Source: US Bureau of Labor Statistics/Federal Reserve Economic Data

Source: US BLS, Federal Reserve Economic Data

Secondly, GDP per capita, a pretty important indicator of national economic well-being, appears to have grown fairly robustly over the past decade, from US$33,215 in 1999 to US$45,547 this year, according to our projections. But the picture changes dramatically when we stop looking at it in US dollar terms. (Even Zimbabwe had strong GDP per capita growth over the last decade in local currency terms.) The US dollar’s weakness versus the euro, for example, means that GDP per capita has gone from EUR31,176 in 1999 to 32,533 in 2009 – not exactly gangbusters growth (and far worse when compared with the EUR37,670 in 2000). Put in gold terms, the trajectory is outright depressing.

Thirdly – and you should know this already – stocks have, for all intents and purposes, gone nowhere since 1999. And the housing market has plummeted over the past four years, with a bottom in sight, but no rebound. Overall, net worth peaked at US$64 trillion in Q2 2007, and fell to US$50 trillion in Q1 2009. A technical chartist might expect the number to fall further, to early 2000s levels, at around US$40 trillion, which would leave the 2000s as – you guessed it – a lost decade. These should be worrying developments for the would-be retiree Baby Boomers, who may have to reconsider their plans for a place for the sun.
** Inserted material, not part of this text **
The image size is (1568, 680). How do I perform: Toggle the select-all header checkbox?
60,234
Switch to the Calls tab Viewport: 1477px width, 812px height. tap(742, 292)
US Net Worth (trillion US$) - Source: US Federal Reserve

US Net Worth (trillion US$) - Source: US Federal Reserve

There’s plenty more data to back up the ‘lost decade’ case, but let me give you one area in which growth has continued uninhibited over the past ten years. Between Q499 and Q109, the national debt level (of households plus Federal government plus corporate debt) has risen by US$27.5trn, from US$25.4 trillion to US$52.9 trillion. Double the debt (up 108%, actually), and not much to show for it. And household debt? Up from US$6.0 trillion in Q4 1999 to US$13.7 trillion as of Q1 2009. Terrible in itself, but now consider this alongside the decline in the workforce. Based on my calculations from the Federal Reserve Flow of Funds data, in Q4 1999, the household debt burden was US$55,000 per employed worker. In Q1 2009, it was US$124,500. Let’s not get into the government debt burden – today is a federal and state holiday, after all.

So for all readers concerned about the US being the next Japan, I have a scarier scenario: what if the next decade is worse than the last?